2.3. Statistical analyses
Raw sequence data were analyzed using the R 4.0.1 platform using “dada2” packages for the analysis of the 16S rRNA gene sequence (https://benjjneb.github.io/dada2/tutorial.html) (Callahan et al. 2016). Briefly, the adapters and primer sequences were first removed from raw sequence data using “cutadapat.” Moreover, clean sequences underwent trimming and merging. Amplicon sequence variants (ASVs) were derived following the removal of chimeric sequences, and their categorization was achieved using the Silva database release 138 to attain taxonomic insights (Quast et al. 2013; Yilmaz et al. 2014). The ASV table was subsampled to the minimum requisite sequence count for subsequent statistical assessments. Calculation of α-diversity (Shannon and Chao1 indices) was executed with the “microeco” and “vegan” packages (Liu et al. 2021, Oksanen J et al. 2022). The α-diversity and community composition visualizations were produced using Origin 2020 and the “ggplot2” packages in R (Pingram et al. 2019). Non-metric multidimensional scaling (NMDS) based on Bray-Curtis distances was performed using “micreco” packages to visualize the similarity between samples.
To analyze the community composition of Bathyarchaeia , a phylogenetic tree was constructed employing reference sequences from a prior study to classify the Bathyarchaeia subgroup (Zhou et al. 2018). The outgroup sequences belonged to Crenarchaeum (Cenarchaeum symbiosum ) and Nitrosoarchaeum (Nitrosoarchaeum koreensis ). These reference sequences encompassed 15 Bathyarchaeial subgroups (Zhou et al. 2018). ASVs affiliated with Bathyarchaeia , as per the Silva 138 database, were also selected. The construction of the phylogenetic tree was executed within the MEGA11 platform (Tamura et al. 2021). The alignment of all sequences was performed using ClustalW, and the Maximum Likelihood tree was employed for the construction, with a Bootstrap analysis (1000) being carried out to evaluate tree topology (Zhou et al. 2018). Based on the tree, the subgroup information of Bathyarchaeial ASVs was obtained and used for downstream statistical analyses. ArcMap software was used to predict and visualize the large-scale distribution pattern of Bathy-6 across eastern China paddy soils for the analysis of predictive atlas maps. The Kriging interpolation method was used to estimate the relative abundance of Bathy-6 across the whole map after the input of site information, including geographical coordinates and the relative abundance of Bathy-6 . Further, the predictive maps were obtained using a province mask. For the heatmap of Bathyarchaeial ASVs, the figure was constructed using Evolview (Subramanian et al. 2019).
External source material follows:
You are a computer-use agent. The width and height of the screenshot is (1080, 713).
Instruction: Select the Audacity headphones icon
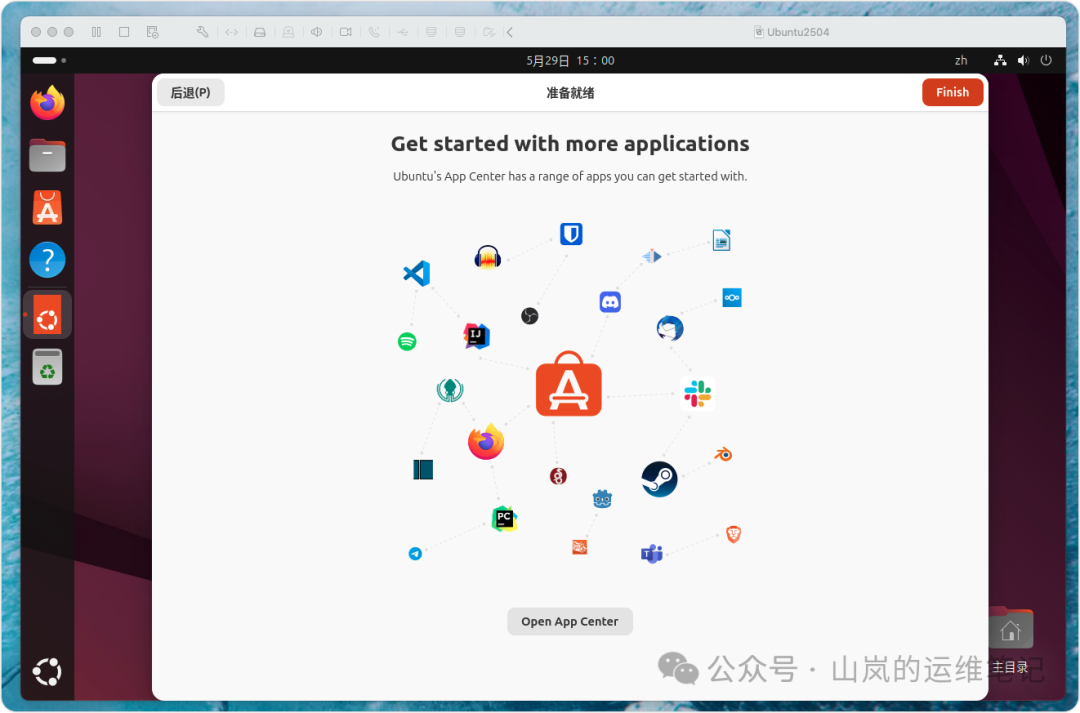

To investigate the determinism and stochasticity in influencing archaeal and Bathyarchaeial community structure, the Sloan neutral community model (NCM) was used to determine the effect of stochasticity on the archaeal and Bathyarchaeial community assembly using the “Hmisc” package (Sloan et al. 2006, Harrell & Dupont 2019). The “spaa” package was used to evaluate the width and overlap of the niche (Zhang 2016). A cognitive assessment was employed to ascertain the connection between environmental factors and microbial communities with the utilization of the “linkET” package. Structural equation modeling (SEM) was employed to quantify the direct and indirect influences of environmental factors on the shaping of both the archaeal and Bathyarchaeial communities, utilizing SPSS and AMOS software. To elucidate the correlational association between environmental factors and the relative abundance of Bathyarchaeial subgroups, Pearson’s correlation analysis was conducted through the “microeco” packages. The graphical representations were generated using Origin 2020.
For the co-occurrence network analysis, Spearman’s correlation coefficients between ASVs were initially calculated through the “microeco” packages on the R platform. The Spearman’s correlation threshold was set at a coefficient > 0.7 or < -0.7 with a significance level of p < 0.01. Subsequently, the networks were visualized using Gephi.